Firearm Detected! You cannot print this gun.

3d printing gun disallowed

Oh, great. A Danish 3D printer company, Create it REAL, wants to take away the freedom that 3D printers give us: the ability to create whatever we want for our own personal use. I figured the government would be the first to somehow monitor if we were using a 3D printer to make a gun, but here’s a 3D printer company bragging about the ability to censor what’s printed.

In a press release, the company said that they have developed “smart software” that will be able to detect if the model has the characteristics of a firearm. If it does, it will not print. I don’t know if that includes squirt guns.

I don’t even have the energy to comment on yet another group of people freaking out about 3D printing guns, except to say this: hurray for people in countries with strict gun control laws to finally have a chance to be able to get a hold of a gun so they can protect themselves in their own homes, and against potentially tyrannical governments (if you haven’t noticed they are on the rise). The criminals have guns, the governments have guns, so good for any otherwise law-abiding citizen being able to arm themselves as well.

Next up, background checks and 10-day waiting periods before buying a 3D printer.

Here’s the press release from Create it REAL:

Gun printing: new software prevents 3D printing of guns

The Danish 3D printer company Create it REAL has developed a smart software which recognizes if the user wants to 3D print a firearm and can hereby prevent printing of guns. 3D printing has recently hit the news as a young American was able to create a working firearm by using a 3D printer to build the lower receiver, the only part of a gun which cannot easily be purchased. Only a few months later, 3D models of an entirely printable gun appeared on the Internet. As proven by the Australian police, those homemade firearms are highly dangerous and, in many countries, illegal. Now new software developed by a 3D printer company will prevent 3D printing of guns.

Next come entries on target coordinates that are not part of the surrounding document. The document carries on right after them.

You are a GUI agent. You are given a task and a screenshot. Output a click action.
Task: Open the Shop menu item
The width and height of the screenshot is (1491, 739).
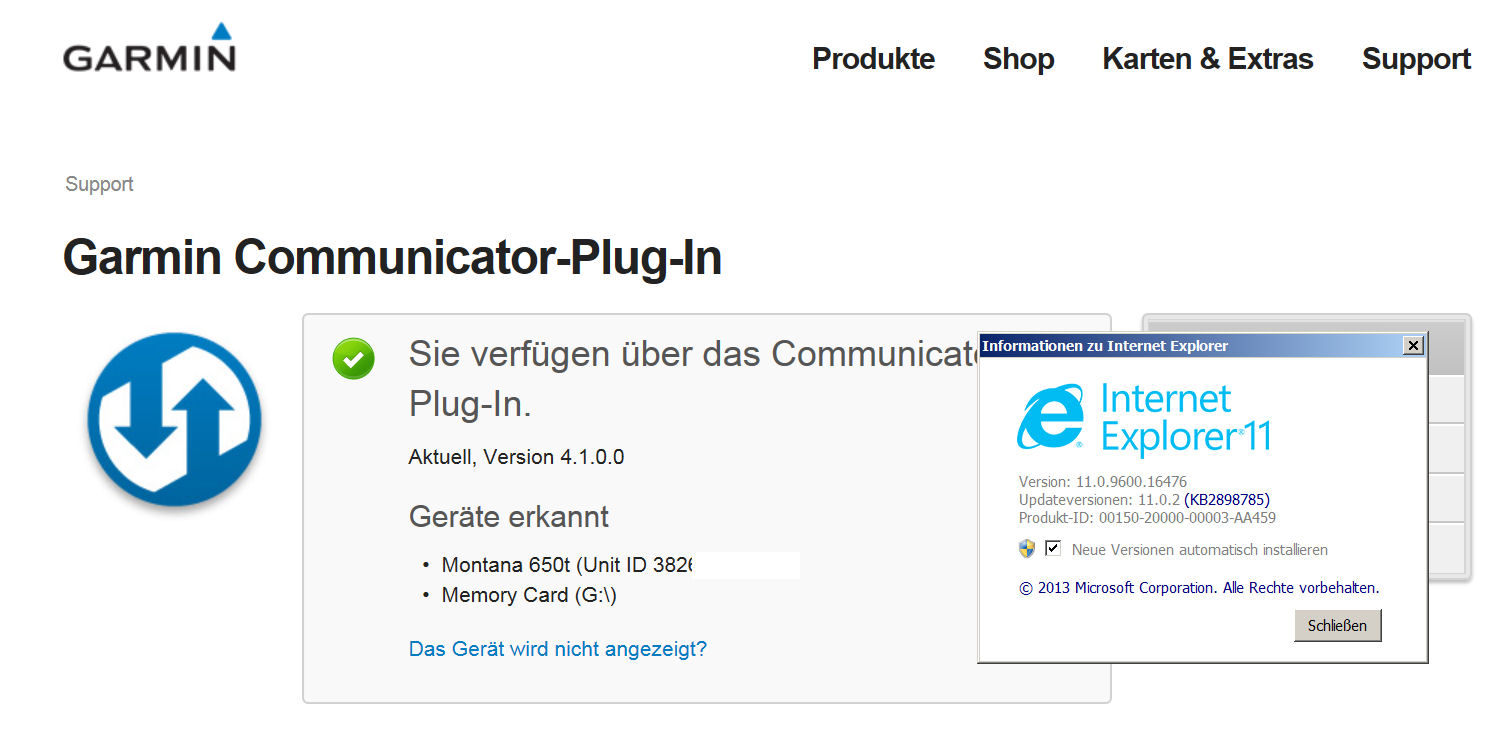coord(1018,59)
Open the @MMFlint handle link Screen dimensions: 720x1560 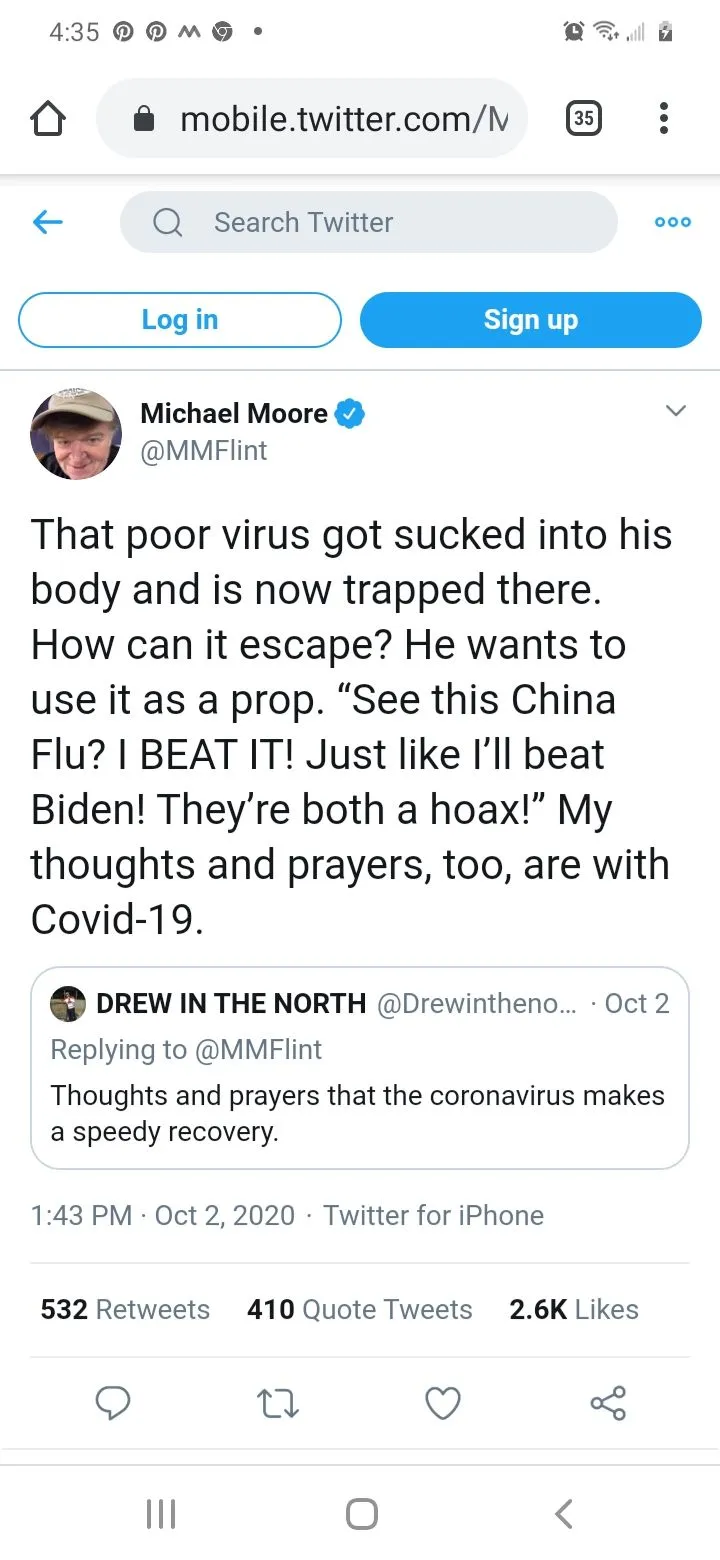point(204,451)
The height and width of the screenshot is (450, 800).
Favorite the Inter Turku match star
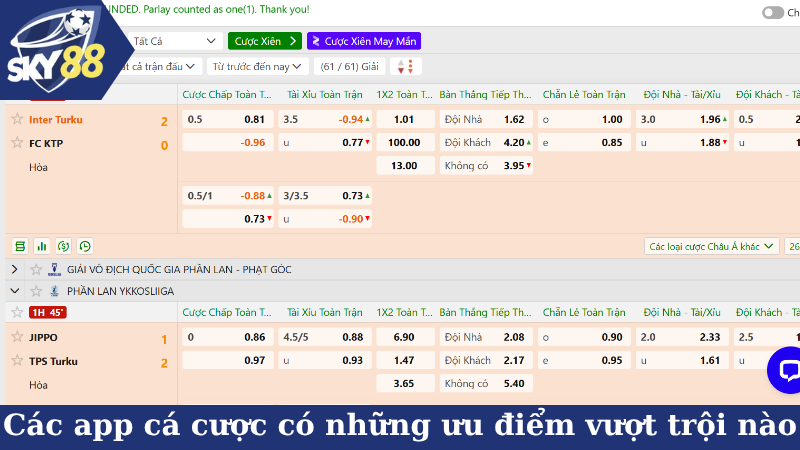coord(17,119)
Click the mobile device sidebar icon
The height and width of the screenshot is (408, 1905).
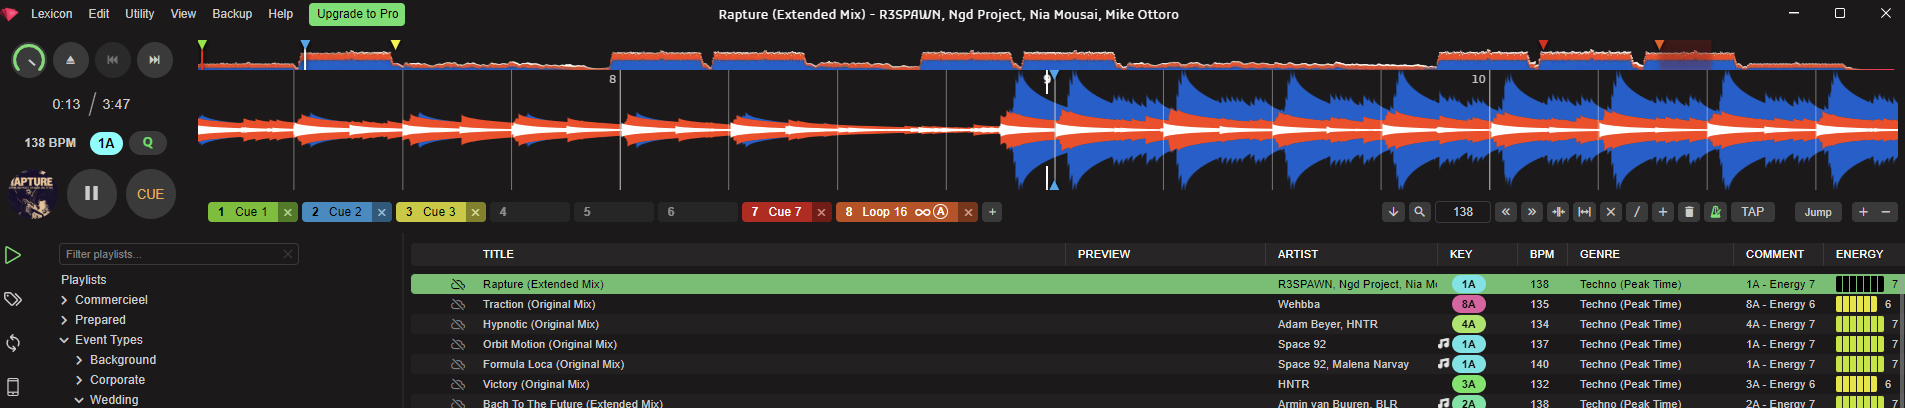point(13,387)
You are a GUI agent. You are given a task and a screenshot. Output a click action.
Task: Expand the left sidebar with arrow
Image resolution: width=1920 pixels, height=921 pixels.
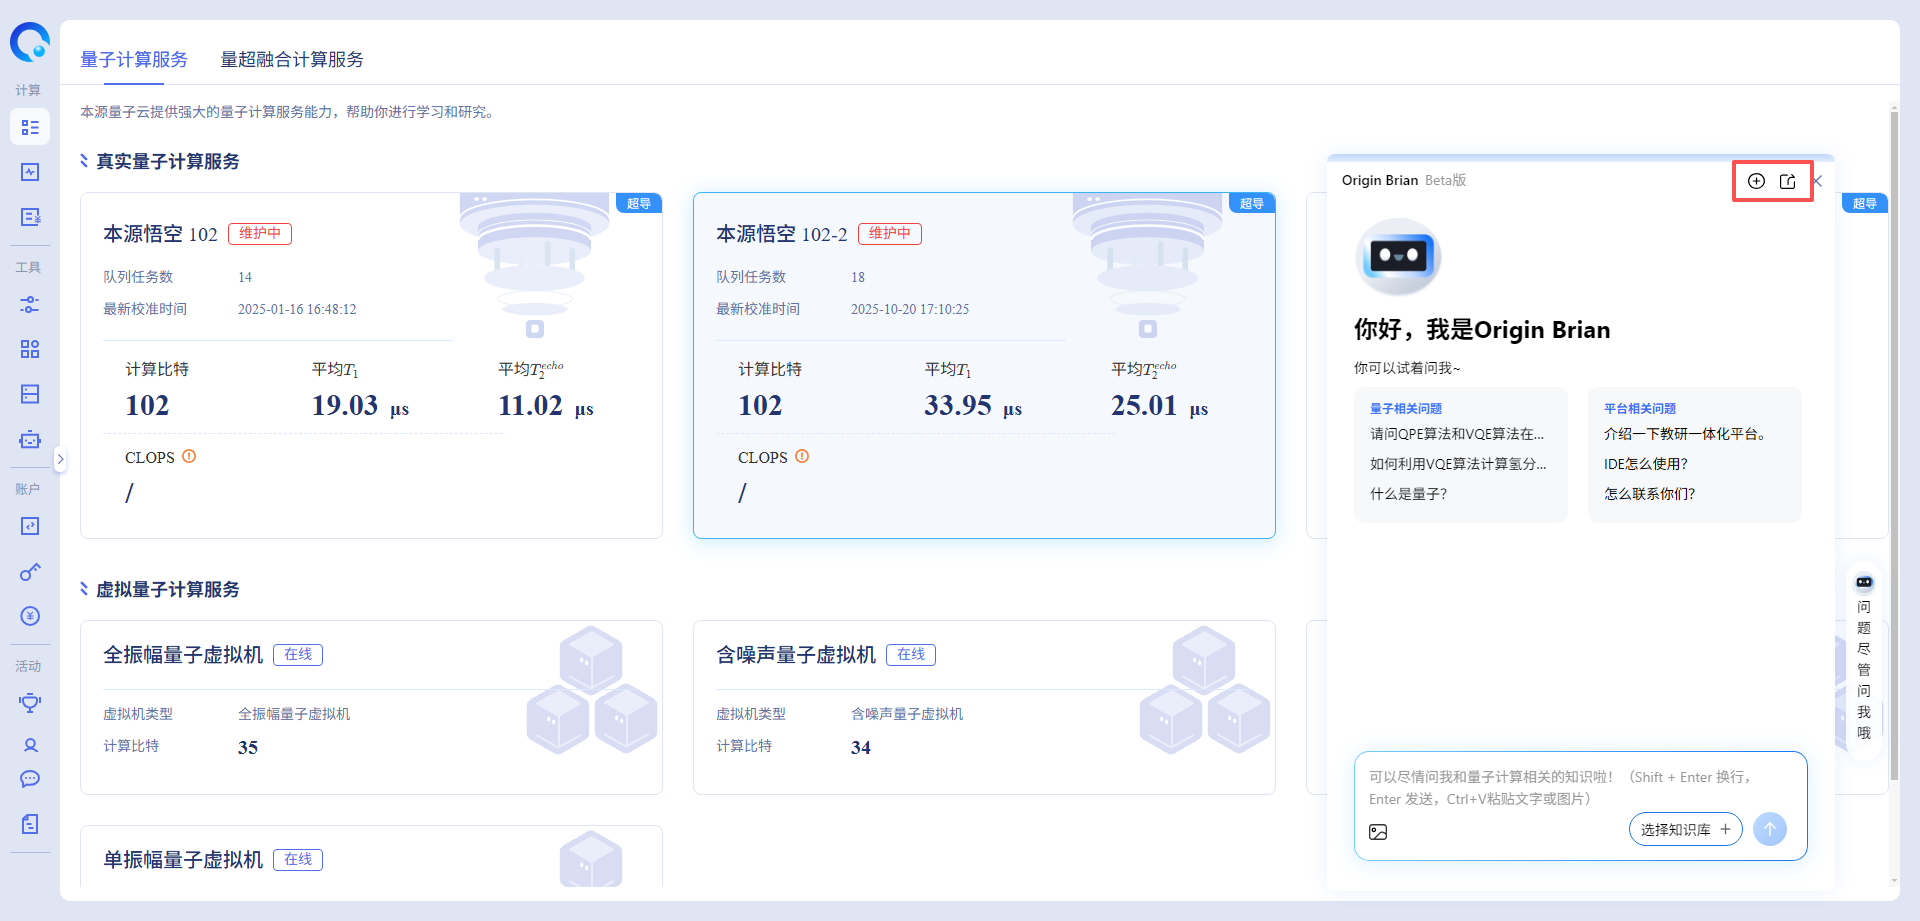[x=60, y=459]
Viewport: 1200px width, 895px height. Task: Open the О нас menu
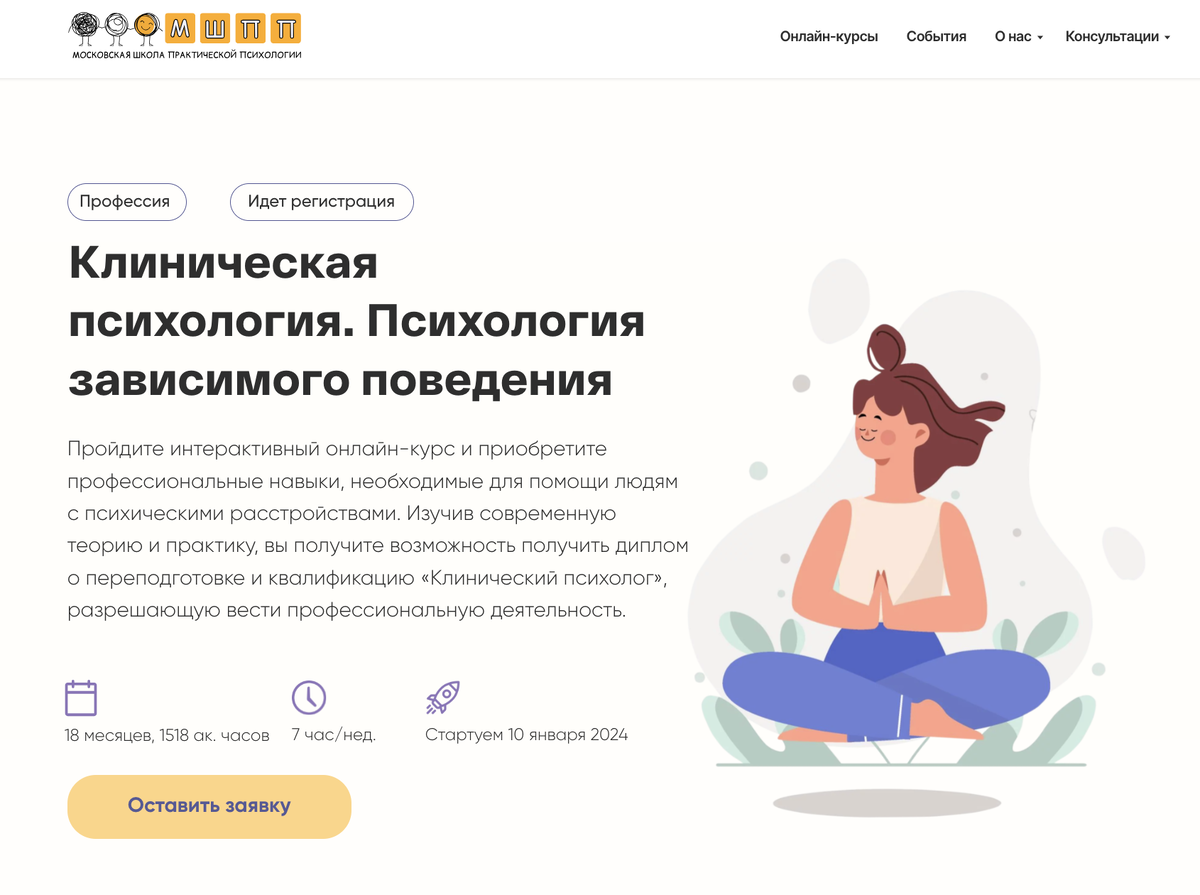pyautogui.click(x=1013, y=37)
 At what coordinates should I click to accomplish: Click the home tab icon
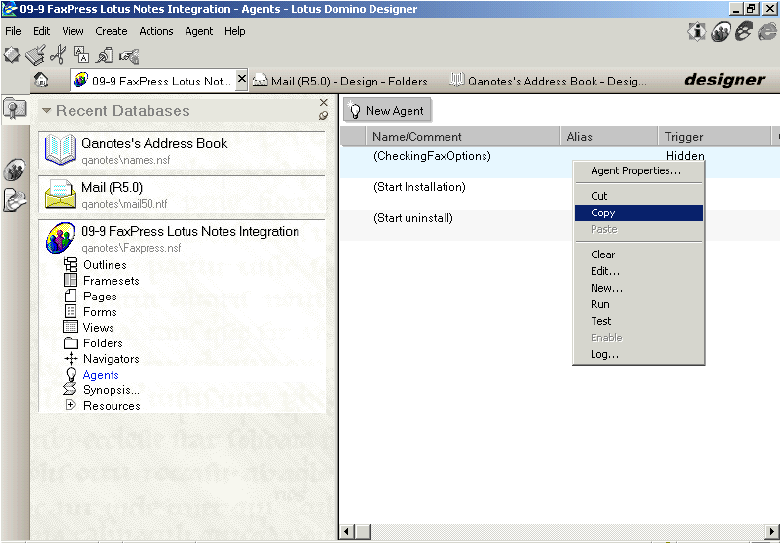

There have been debates in the media on how to stop people from printing guns on their 3D printers. Banning the technology would mean a huge regression towards what The Economist called the “third industrial revolution”. Banning the files which contain the 3D information of a gun does not seem to be possible in the times of digital file sharing.

The Danish company Create it REAL, however, has found a solution to this issue. Upon opening a 3D file, the smart software scans the model and tries to match its characteristics with the characteristics of a firearm. If certain features align, the software will not allow the user to view and print the model. For safety reasons, there are no models of firearms stored on the user’s computer but rather a list of its characteristics.

Create it REAL’s CEO Jérémie Pierre Gay assured that “printing other, non-firearm models is of course still possible.”

h/t: 3D Future

  • EldRitch

    Why on earth would anyone ever use this software when Open Source tools are available without these absurd restrictions?

  • Liz Stewart

    Who recalls that squirt guns had to be colored *orange* so not to be mistaken for real guns? One more oppt’y for a dumba** human to screw something up.

  • Perpetual-Tech

    I’m not going to buy a printer from create it REAL. not with those outrageous restrictions

  • Gentry Harms

    Why is this news and why does it matter. A gun is a mechanical device, something a 3D printer is incapable of creating. You’d have to make it in parts anyways, so just make the several parts that snap together and voila.